Obituary: Polly Curren Fedosiuk; wrote children’s books

(Courtesy Photo) Polly Curren Fedosiuk (right) with nephew John Orthman.

Polly Curren Fedosiuk, a lifelong Jamaica Plain resident and author of nearly 30 children’s books, including “The Little Red Caboose That Ran Away,” died Nov. 7 at Brigham and Women’s Hospital. She was 94.

She was born on Oct. 2, 1917. Her father, Frank Curren, an engineer and musician, was born in Delaware, but came to Boston with his parents as a young man and settled in Forest Hills. Her mother, Mary (Dolan) Curren, was a Jamaica Plain native, and all four of her grandparents were longtime Jamaica Plain and Roslindale residents.

Following her graduation from Jamaica Plain High in 1934, she attended (along with her older sister Josette) the Russell School of Expression and Literature in the Back Bay. Following graduation, she and Josette opened the School of Expression for Children, based at their parents’ house on Hyde Park Avenue, and during the late 1930s, an entire now-elderly generation of Jamaica Plain and Roslindale children learned artistic expression and performance.

In September 1941, she married George S. Fedosiuk, an engineer, surveyor and merchant mariner from South Boston.

After World War II (and the birth of a son, Donald), Polly hoped to resume her career working with children. But in the late 1940s, her hearing began to deteriorate, and the hearing loss progressed to full deafness within a few years. Though she quickly mastered lip-reading, her new disability made communicating with children very difficult. She’d always delighted in telling stories, though, and quickly realized she might be able to reach children as a writer. Within a short time she was publishing short stories in some of the leading children’s magazines of the day, including “Highlights for Children.”

In 1950, Golden Books published her first book, “The Little Red Caboose That Ran Away.” It remained in print for over 30 years.

Always interested in history, she wrote a number of books with historical subjects and themes. The nonfiction “Hear Ye of Boston” (1964) was one of her favorite works; a carefully researched history of Boston in picture-book format, it also incorporated her own knowledge and love of her native city. She also wrote “To Light A Torch” (1966), a children’s biography of John F. Kennedy.
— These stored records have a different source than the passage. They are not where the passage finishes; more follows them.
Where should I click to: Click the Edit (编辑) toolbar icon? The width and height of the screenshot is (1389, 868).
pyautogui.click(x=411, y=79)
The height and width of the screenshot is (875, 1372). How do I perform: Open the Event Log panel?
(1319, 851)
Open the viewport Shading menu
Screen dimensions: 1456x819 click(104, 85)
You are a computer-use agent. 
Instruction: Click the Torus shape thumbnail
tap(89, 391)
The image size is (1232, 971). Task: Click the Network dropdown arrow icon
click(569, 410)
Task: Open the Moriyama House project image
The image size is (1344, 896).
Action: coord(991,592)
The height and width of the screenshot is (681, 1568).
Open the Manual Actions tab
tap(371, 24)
She also wrote a number of books under different names, including several titles in the Trixie Belden (as Kathryn Kenney) and Meg (as Holly Beth Walker) girls’ mystery series. In the 1970s, she wrote several Raggedy Ann and Andy books.

Her children’s novels included “The Fantastic Adventures of Wesley Riggs” (1961), featuring a proto-Harry Potter boy wizard often unaware of his own powers.

The University of Southern Mississippi now holds many of her manuscripts, drafts and letters.

She had many friends among the children’s librarians at the Jamaica Plain, Roslindale and Hyde Park branches as well as at the Boston Public Library main branch in Copley Square.

Her good spirits and optimism never failed her. She enjoyed her unsought and unanticipated status as family matriarch and often regaled her 15 nieces and nephews with anecdotes and stories as often drawn from the previous day’s news as from memories of 80 and more years ago.